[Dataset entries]

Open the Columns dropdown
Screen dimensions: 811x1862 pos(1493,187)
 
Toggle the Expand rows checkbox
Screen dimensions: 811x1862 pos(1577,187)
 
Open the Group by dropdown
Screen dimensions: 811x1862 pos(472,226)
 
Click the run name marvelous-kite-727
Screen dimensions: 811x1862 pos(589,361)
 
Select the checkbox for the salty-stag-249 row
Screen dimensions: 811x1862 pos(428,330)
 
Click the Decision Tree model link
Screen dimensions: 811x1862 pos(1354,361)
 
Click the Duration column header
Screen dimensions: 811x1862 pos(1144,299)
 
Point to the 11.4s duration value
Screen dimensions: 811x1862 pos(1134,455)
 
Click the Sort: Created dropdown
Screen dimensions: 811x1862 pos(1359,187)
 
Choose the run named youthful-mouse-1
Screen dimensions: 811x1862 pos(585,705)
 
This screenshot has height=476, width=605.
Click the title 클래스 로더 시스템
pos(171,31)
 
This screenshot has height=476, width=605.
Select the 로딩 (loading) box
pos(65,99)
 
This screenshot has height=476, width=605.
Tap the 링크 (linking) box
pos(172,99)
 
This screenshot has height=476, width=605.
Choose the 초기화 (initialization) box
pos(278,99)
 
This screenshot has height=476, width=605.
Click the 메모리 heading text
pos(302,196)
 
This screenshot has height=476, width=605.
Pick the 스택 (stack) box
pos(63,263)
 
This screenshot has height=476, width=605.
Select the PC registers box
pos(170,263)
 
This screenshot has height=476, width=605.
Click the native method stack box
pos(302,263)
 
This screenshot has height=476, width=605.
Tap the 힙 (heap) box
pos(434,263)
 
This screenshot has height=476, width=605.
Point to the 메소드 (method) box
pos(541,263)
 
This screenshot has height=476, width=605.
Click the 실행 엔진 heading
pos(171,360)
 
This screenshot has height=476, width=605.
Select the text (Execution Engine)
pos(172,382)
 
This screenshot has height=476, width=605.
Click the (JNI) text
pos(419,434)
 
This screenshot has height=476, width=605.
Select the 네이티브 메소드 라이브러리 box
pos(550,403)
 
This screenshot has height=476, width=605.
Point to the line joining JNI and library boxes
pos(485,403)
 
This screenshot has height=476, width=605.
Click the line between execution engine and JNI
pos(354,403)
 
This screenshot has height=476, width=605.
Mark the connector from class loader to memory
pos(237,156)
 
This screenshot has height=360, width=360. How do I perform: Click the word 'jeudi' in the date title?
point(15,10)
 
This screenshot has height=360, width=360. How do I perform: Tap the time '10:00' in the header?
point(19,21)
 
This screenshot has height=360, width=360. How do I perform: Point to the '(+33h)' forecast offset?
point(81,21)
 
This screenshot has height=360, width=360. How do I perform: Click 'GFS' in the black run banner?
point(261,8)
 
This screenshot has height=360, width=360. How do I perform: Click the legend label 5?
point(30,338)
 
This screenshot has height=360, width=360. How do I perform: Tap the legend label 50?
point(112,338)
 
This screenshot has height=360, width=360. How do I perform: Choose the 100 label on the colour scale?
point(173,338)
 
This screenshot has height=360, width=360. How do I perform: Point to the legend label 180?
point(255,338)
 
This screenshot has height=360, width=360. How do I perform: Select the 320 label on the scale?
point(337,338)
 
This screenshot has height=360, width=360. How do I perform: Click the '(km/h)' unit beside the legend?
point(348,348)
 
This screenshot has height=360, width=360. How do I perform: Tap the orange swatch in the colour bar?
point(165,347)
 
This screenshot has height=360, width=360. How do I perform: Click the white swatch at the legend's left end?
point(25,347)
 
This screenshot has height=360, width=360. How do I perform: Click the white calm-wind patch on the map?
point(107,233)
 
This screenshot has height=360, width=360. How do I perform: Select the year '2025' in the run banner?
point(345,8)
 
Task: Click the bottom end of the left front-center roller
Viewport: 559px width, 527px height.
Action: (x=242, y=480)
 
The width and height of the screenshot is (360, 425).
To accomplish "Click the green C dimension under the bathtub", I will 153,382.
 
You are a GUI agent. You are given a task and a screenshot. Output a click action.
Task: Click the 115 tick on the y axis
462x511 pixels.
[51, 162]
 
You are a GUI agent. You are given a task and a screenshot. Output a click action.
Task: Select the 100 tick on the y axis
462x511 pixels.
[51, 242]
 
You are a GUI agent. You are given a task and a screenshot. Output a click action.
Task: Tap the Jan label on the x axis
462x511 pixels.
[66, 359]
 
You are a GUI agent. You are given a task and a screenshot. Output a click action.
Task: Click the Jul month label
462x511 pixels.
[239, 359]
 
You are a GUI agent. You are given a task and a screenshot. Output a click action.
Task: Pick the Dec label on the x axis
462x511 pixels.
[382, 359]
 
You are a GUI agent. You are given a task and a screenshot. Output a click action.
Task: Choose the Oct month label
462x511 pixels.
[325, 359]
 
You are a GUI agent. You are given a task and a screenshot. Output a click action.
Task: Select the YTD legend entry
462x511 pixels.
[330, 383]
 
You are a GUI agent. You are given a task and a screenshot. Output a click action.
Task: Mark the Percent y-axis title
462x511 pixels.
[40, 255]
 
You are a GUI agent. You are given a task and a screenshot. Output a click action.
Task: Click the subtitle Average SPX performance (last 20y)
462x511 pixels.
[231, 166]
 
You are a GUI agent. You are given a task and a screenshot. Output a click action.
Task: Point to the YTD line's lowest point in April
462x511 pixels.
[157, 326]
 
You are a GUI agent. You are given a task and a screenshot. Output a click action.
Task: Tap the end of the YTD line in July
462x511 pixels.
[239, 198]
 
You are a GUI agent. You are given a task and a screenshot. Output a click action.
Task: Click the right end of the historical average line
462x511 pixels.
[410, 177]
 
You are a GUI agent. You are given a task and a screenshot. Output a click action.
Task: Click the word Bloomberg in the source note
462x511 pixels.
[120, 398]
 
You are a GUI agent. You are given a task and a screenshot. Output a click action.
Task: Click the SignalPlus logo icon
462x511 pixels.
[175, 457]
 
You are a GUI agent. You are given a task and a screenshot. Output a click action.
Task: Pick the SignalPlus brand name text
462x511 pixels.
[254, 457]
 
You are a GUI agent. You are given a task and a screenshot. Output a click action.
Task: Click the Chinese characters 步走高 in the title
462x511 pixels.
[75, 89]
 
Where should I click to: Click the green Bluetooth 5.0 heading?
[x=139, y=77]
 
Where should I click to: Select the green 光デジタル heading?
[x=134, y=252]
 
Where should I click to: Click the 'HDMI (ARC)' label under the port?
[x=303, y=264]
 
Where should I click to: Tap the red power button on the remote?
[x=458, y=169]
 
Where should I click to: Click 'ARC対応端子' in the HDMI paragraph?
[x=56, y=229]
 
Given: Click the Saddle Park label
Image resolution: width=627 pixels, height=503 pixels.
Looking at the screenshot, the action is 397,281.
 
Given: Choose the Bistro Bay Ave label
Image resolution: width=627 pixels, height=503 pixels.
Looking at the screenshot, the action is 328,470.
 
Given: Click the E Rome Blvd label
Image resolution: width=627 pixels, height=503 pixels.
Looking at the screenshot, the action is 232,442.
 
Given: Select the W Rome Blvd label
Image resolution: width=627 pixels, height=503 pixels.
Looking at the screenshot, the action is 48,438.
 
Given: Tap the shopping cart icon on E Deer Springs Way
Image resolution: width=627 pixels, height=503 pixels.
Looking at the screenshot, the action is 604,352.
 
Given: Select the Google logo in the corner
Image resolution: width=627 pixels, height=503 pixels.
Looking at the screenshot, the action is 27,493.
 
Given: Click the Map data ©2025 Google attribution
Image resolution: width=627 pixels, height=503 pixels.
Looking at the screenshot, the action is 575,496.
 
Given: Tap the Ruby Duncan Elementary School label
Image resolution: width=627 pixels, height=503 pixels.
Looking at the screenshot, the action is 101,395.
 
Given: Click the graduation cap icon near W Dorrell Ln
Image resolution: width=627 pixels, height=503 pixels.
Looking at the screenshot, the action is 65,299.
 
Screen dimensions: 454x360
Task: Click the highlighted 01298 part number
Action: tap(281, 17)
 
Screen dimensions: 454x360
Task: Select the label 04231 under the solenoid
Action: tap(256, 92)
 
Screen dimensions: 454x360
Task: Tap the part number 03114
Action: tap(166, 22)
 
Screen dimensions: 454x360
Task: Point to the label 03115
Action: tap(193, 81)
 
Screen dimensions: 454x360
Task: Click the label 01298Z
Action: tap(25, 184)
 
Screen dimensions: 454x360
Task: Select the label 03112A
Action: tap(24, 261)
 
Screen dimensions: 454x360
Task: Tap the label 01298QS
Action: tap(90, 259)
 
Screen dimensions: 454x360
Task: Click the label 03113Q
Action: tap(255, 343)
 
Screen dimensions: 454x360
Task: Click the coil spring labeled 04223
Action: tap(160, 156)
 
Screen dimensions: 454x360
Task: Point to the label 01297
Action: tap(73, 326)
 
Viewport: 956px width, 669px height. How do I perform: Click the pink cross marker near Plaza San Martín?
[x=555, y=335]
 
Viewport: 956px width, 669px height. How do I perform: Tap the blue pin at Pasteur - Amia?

§ **What is needed**: Arrange the lines from the line containing "Open the Group by dropdown" through the line containing "Screen dimensions: 811x1862 pos(428,330)" as a Markdown table with the columns No. and Text, numbering each row and leaving out blank lines.

§ **Exercise output**:
| No. | Text |
|---|---|
| 1 | Open the Group by dropdown |
| 2 | Screen dimensions: 811x1862 pos(472,226) |
| 3 | Click the run name marvelous-kite-727 |
| 4 | Screen dimensions: 811x1862 pos(589,361) |
| 5 | Select the checkbox for the salty-stag-249 row |
| 6 | Screen dimensions: 811x1862 pos(428,330) |